- [YOUR OBJECTIVE]: Make an exact transcript of the lines in the data below, starting with the one containing "Instruction: Open the UNIT dropdown" and going on through the one containing "Task: Click the VK social network icon", with both included and the pictures left out.
═════ DATASET EXTRACT
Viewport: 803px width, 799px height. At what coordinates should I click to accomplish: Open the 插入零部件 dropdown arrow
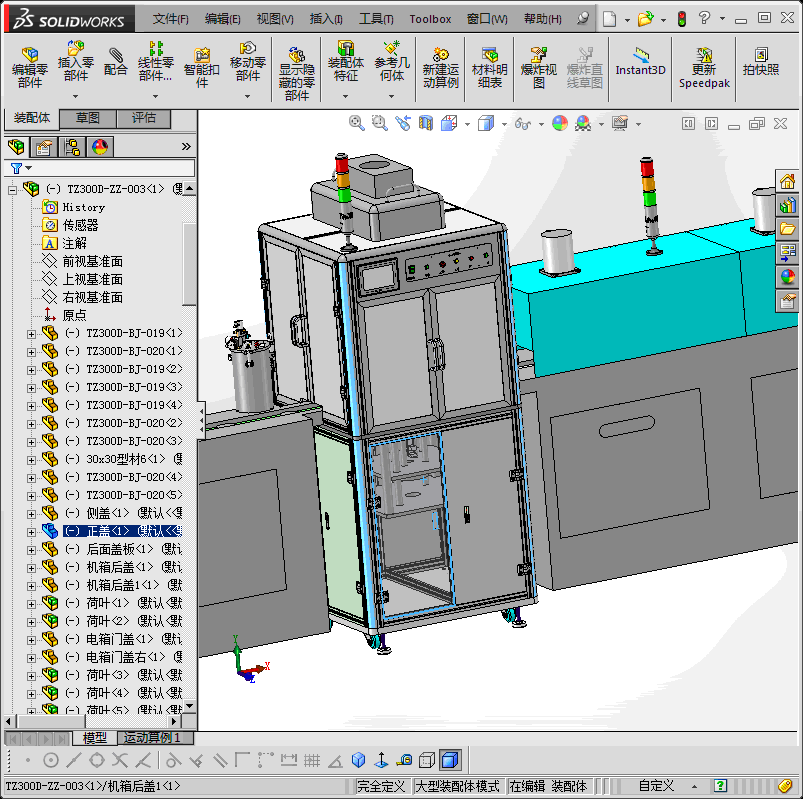75,97
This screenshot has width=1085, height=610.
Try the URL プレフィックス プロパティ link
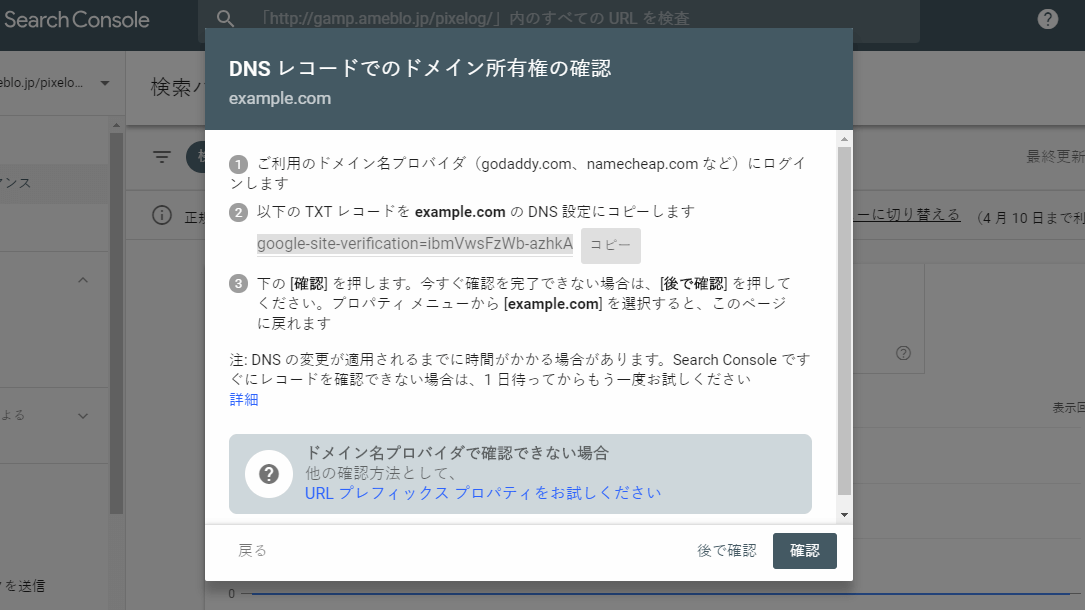481,492
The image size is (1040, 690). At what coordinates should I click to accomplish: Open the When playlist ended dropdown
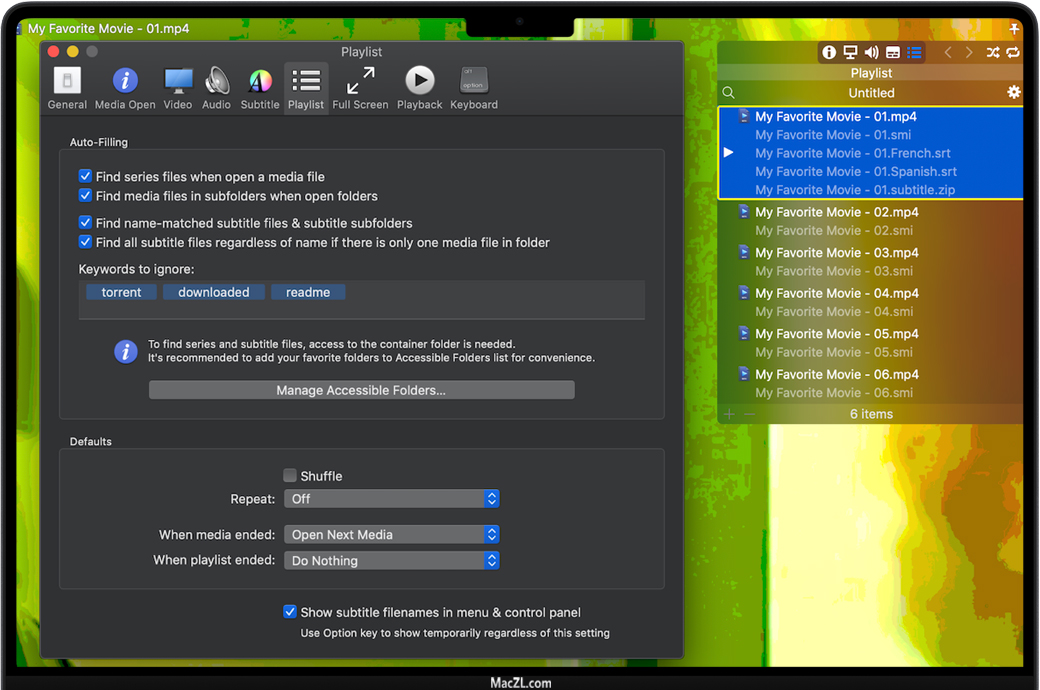tap(391, 561)
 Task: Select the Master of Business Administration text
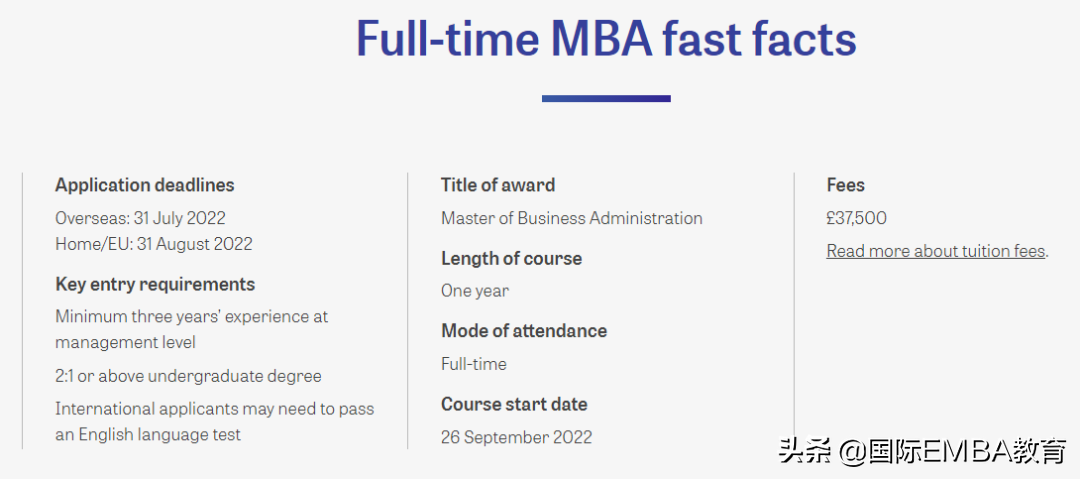[571, 218]
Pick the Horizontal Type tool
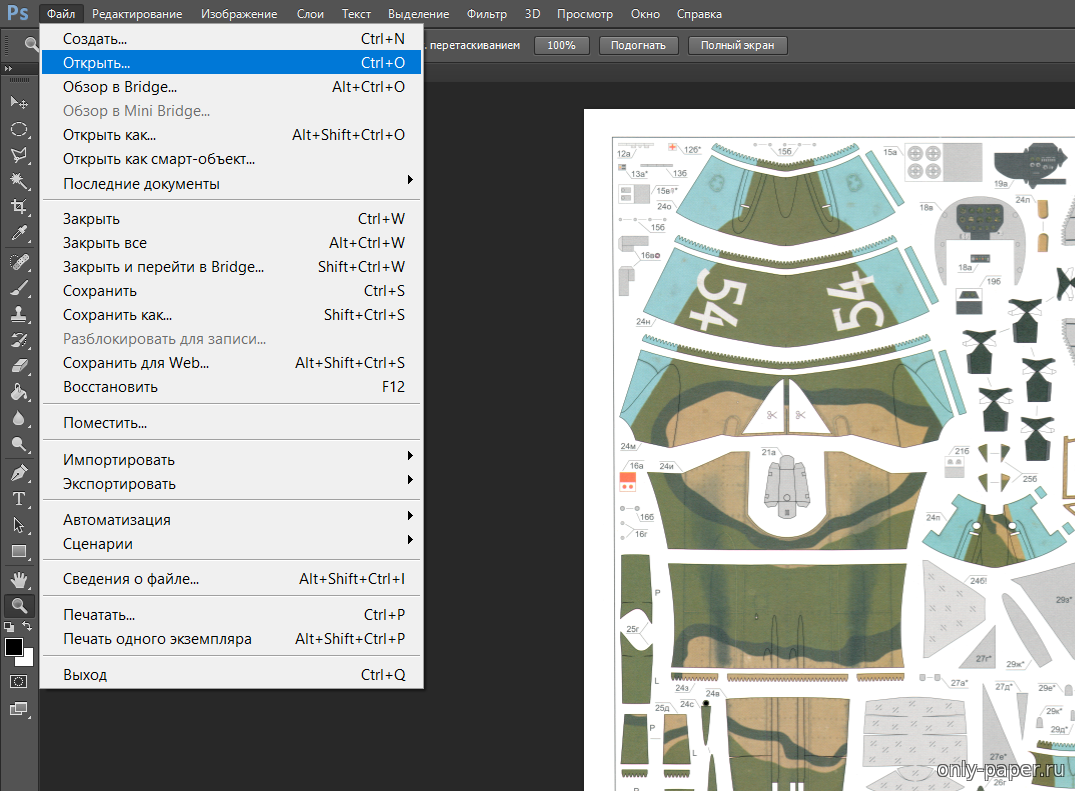Image resolution: width=1075 pixels, height=791 pixels. click(19, 498)
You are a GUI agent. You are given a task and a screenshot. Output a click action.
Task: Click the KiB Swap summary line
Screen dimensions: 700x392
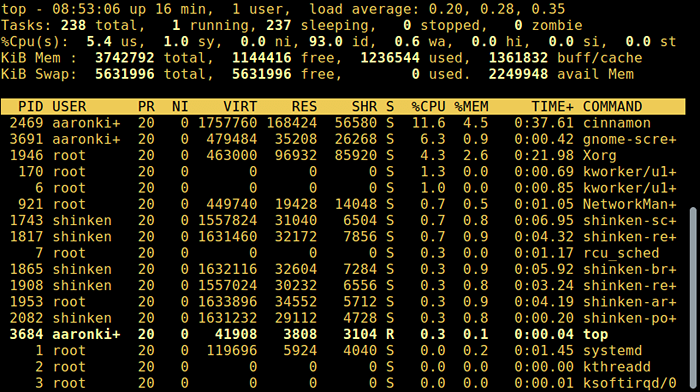coord(317,74)
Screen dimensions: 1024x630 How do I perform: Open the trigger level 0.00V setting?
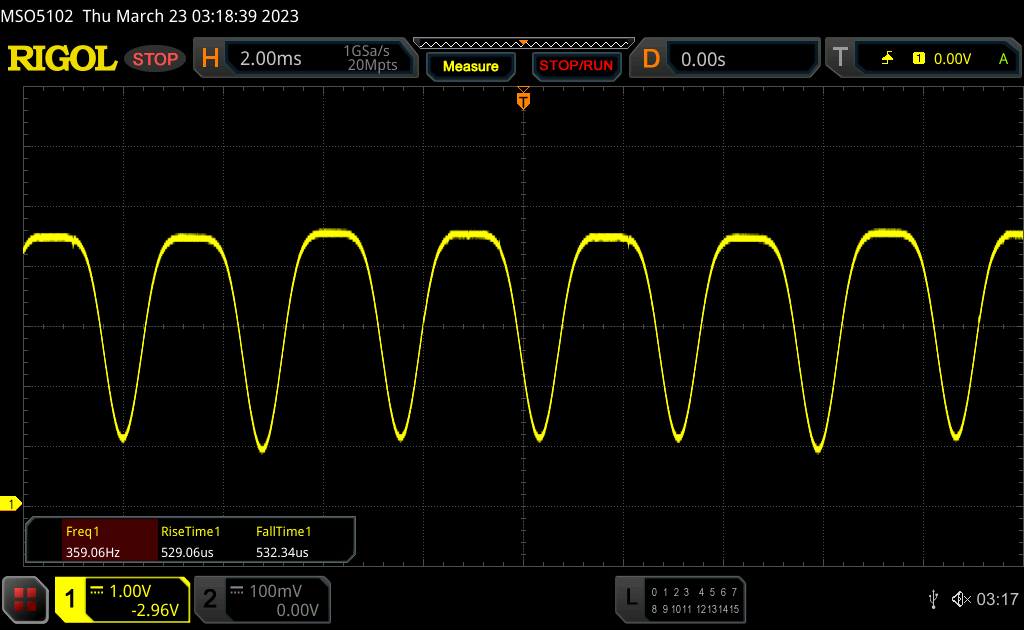point(952,59)
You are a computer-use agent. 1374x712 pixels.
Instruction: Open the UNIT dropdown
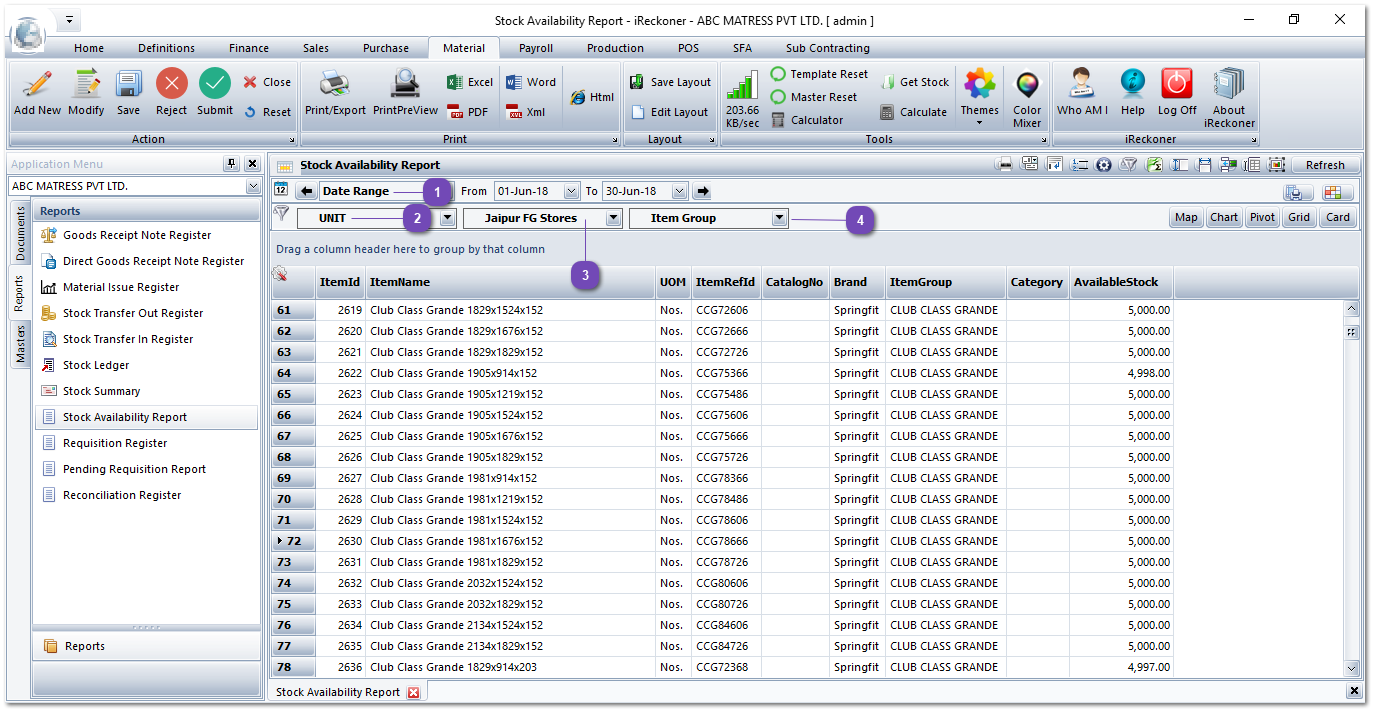pyautogui.click(x=447, y=217)
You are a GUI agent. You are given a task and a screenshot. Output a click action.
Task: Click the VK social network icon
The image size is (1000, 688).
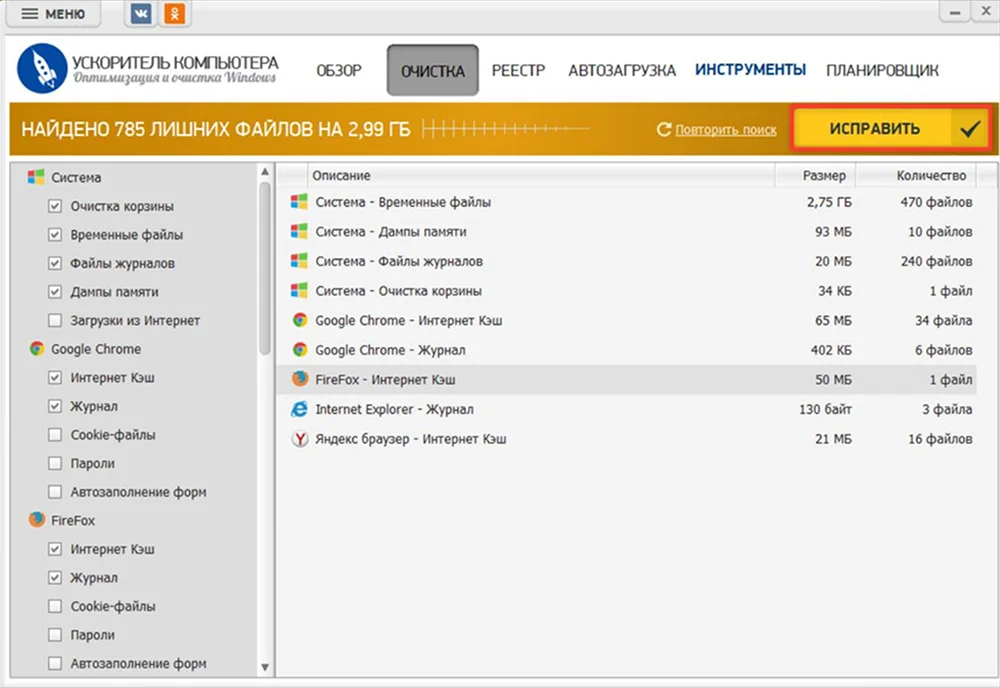(142, 15)
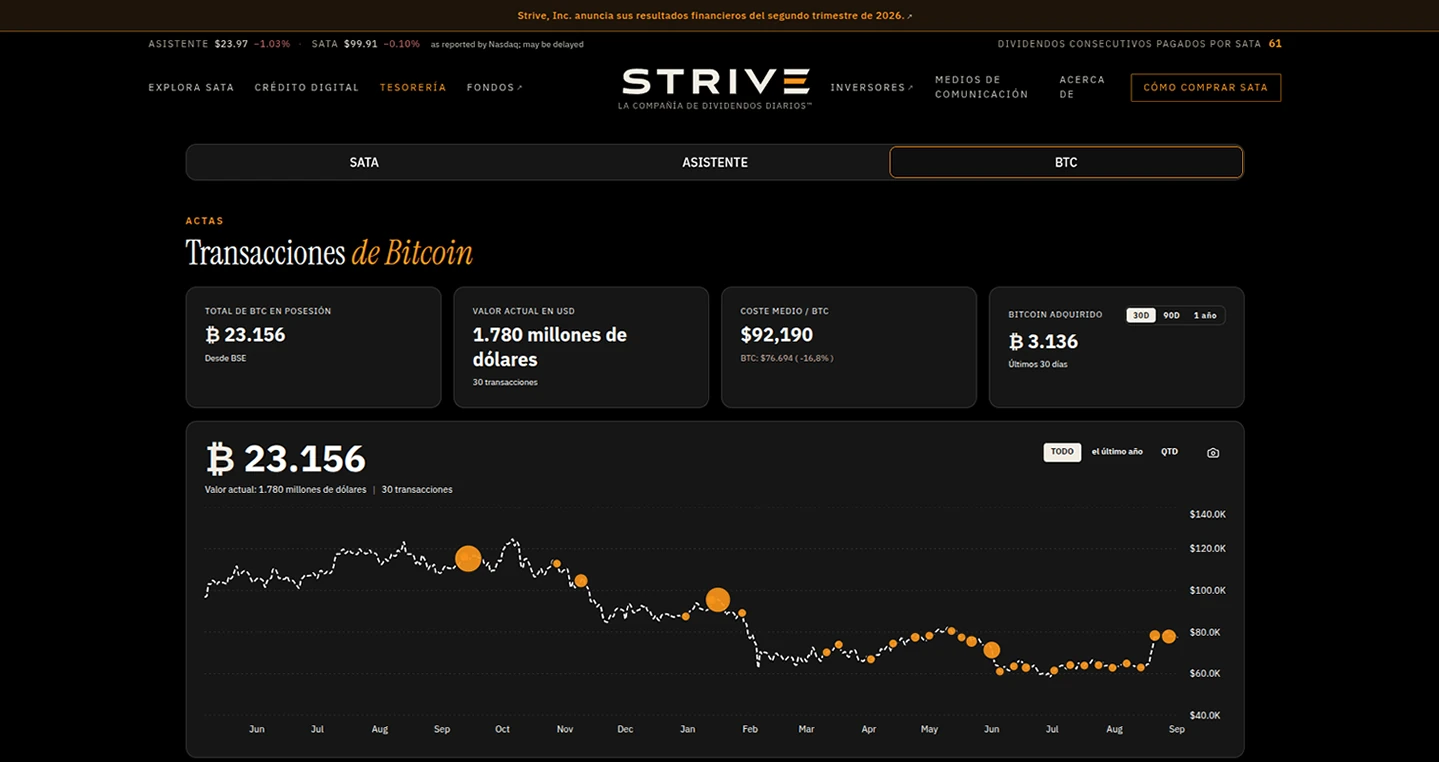Click the large January purchase dot on chart

pyautogui.click(x=718, y=600)
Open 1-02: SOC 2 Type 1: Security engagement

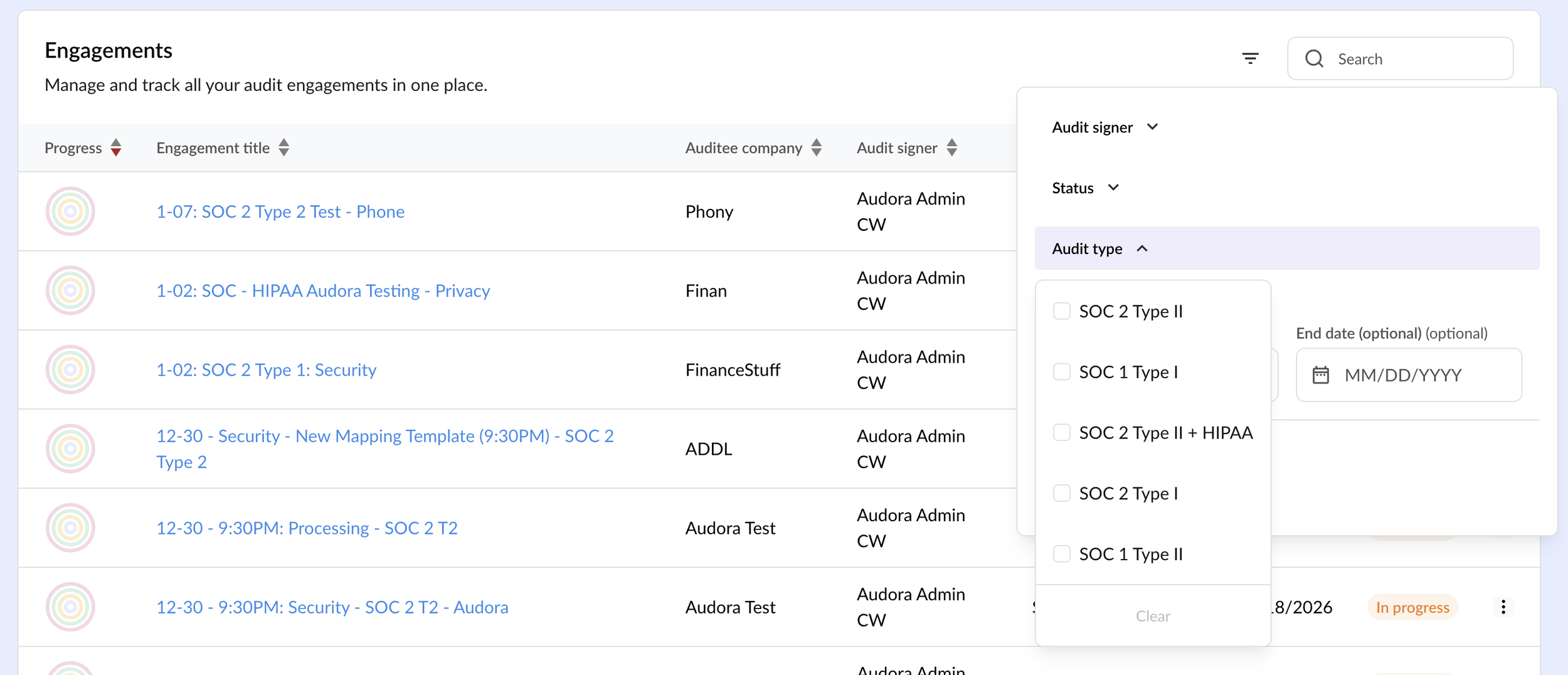266,370

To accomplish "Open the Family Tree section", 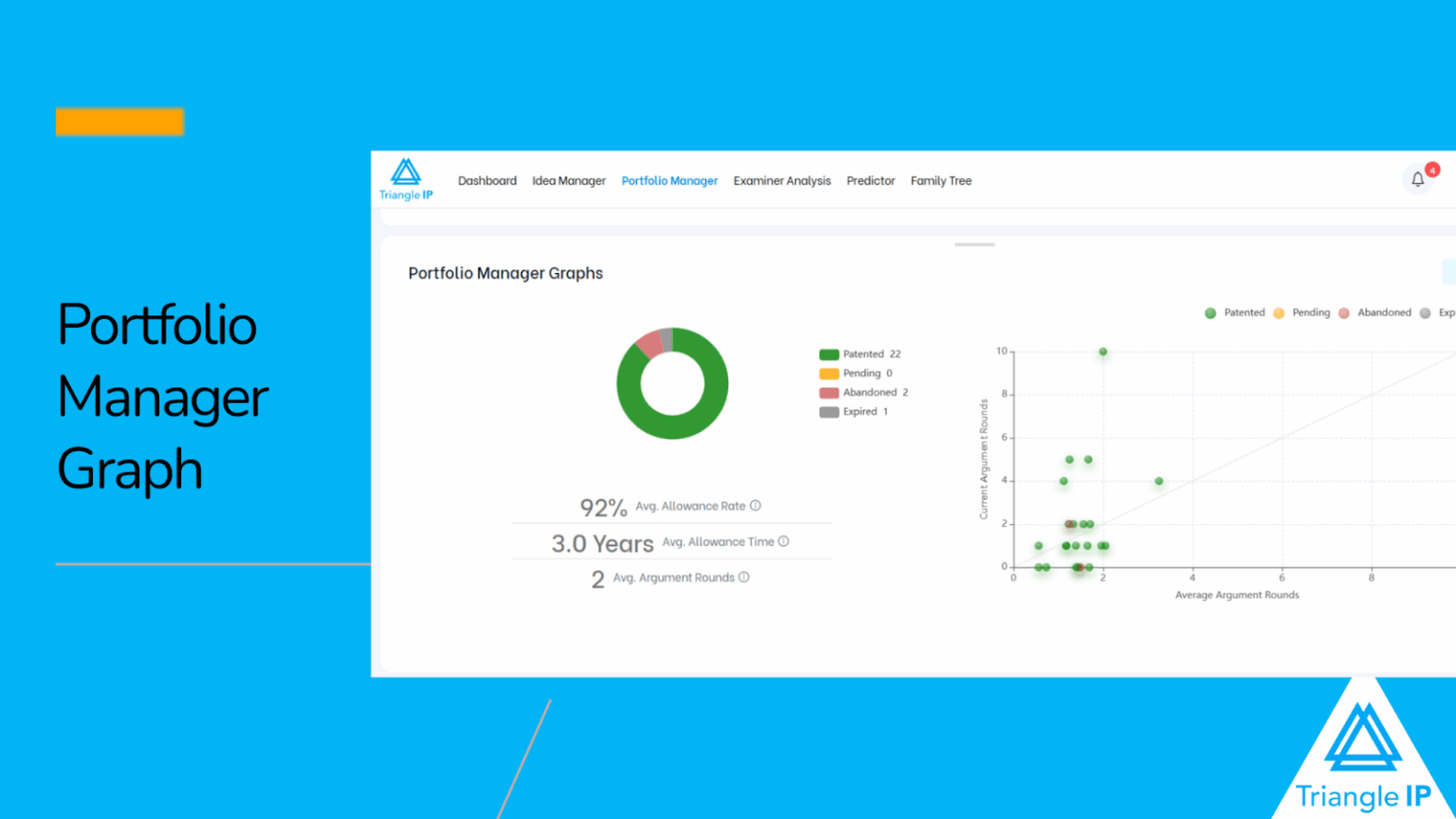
══════════
- [YOUR SOLUTION]:
Instruction: Open the UNIT dropdown
pyautogui.click(x=447, y=217)
You are a GUI agent. You are given a task and a screenshot. Output a click action.
Task: Click the VK social network icon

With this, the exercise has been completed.